List various types of isomerism possible for coordination compounds, giving an example of each.

Answer:

1. Structural Isomerism: Structural isomerism occurs when the same atoms are connected in different arrangements. An example of structural isomerism in coordination compounds is cis-diaquabis(ethylenediamine)cobalt(III) chloride and trans-diaquabis(ethylenediamine)cobalt(III) chloride.

2. Linkage Isomerism: Linkage isomerism occurs when the same atoms are connected in different ways. An example of linkage isomerism in coordination compounds is diaquabis(ethylenediamine)cobalt(III) chloride and diaquabis(ethylenediamine)cobalt(III) bromide.
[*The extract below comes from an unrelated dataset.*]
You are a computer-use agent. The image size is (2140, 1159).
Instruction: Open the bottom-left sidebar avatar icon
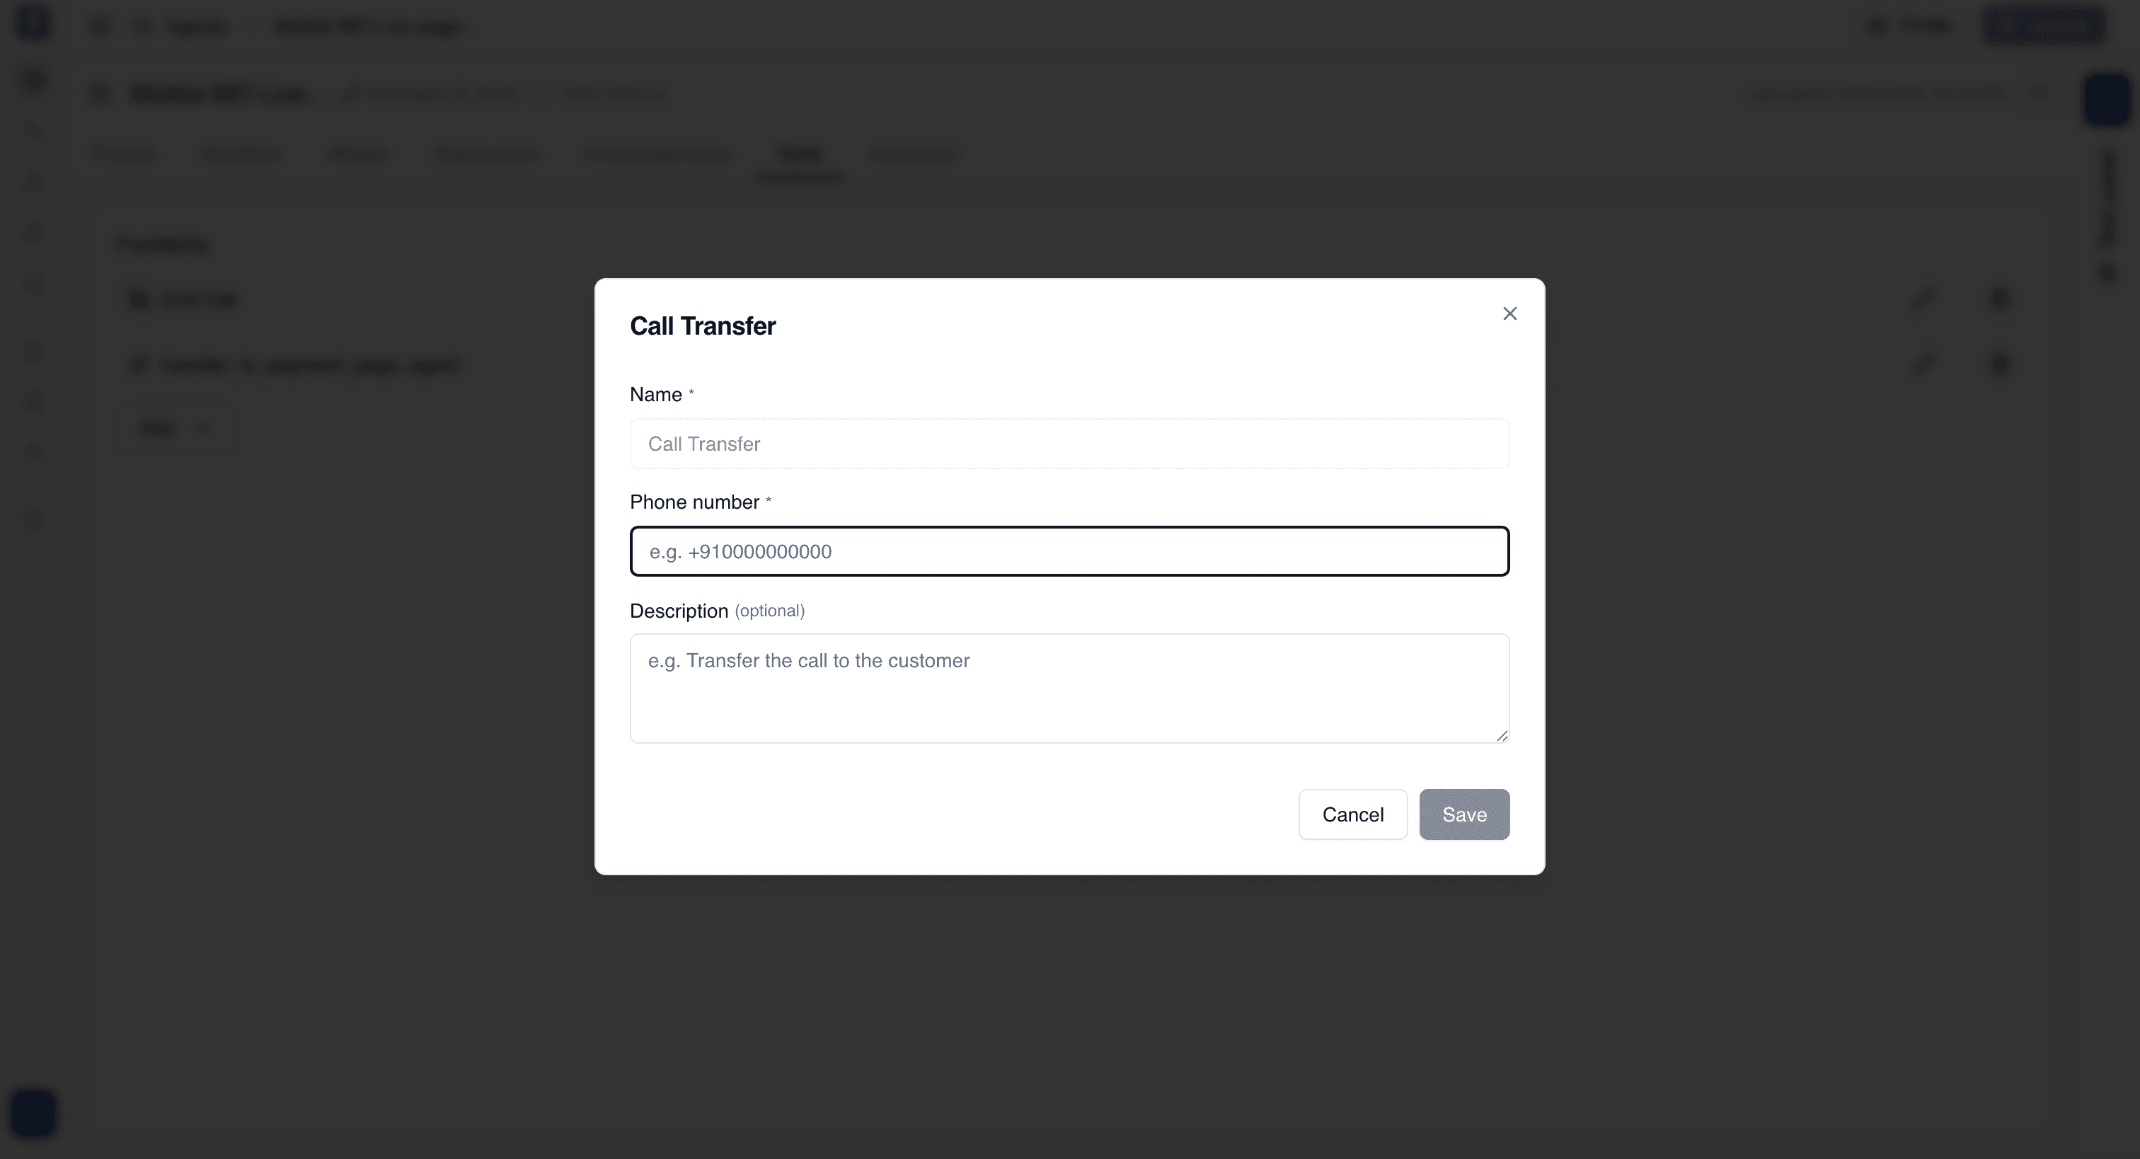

3. Coordination Isomerism: Coordination isomerism occurs when the same atoms are connected in different ways and the coordination number of the metal ion is different. An example of coordination isomerism in coordination compounds is diaquabis(ethylenediamine)cobalt(III) chloride and diaquadichlorocobalt(III) chloride.

4. Geometric Isomerism: Geometric isomerism occurs when the same atoms are connected in different ways and the geometry of the molecule is different. An example of geometric isomerism in coordination compounds is cis-diaquabis(ethylenediamine)cobalt(III) chloride and trans-diaquabis(ethylenediamine)cobalt(III) chloride.

Question:

Discuss the nature of bonding in the following coordination entities on the basis of valence bond theory: (i) [Fe(CN)₆]^4- (ii) [FeF₆]^3- (iii) [Co(C₂​O₄​)₃]^3- (iv) [CoF₆]^3-

Answer:

(i) [Fe(CN)₆]^4-: The bonding in [Fe(CN)₆]^4- is a combination of covalent and ionic bonding. The Fe-C and Fe-N bonds are covalent in nature and the Fe-CN bonds are ionic in nature.

(ii) [FeF₆]^3-: The bonding in [FeF₆]^3- is mainly ionic in nature. The Fe-F bonds are ionic due to the difference in electronegativity of Fe and F.

(iii) [Co(C₂​O₄​)₃]^3-: The bonding in [Co(C₂​O₄​)₃]^3- is a combination of covalent and ionic bonding. The Co-C bonds are covalent in nature and the Co-O bonds are ionic in nature.

(iv) [CoF₆]^3-: The bonding in [CoF₆]^3- is mainly ionic in nature. The Co-F bonds are ionic due to the difference in electronegativity of Co and F.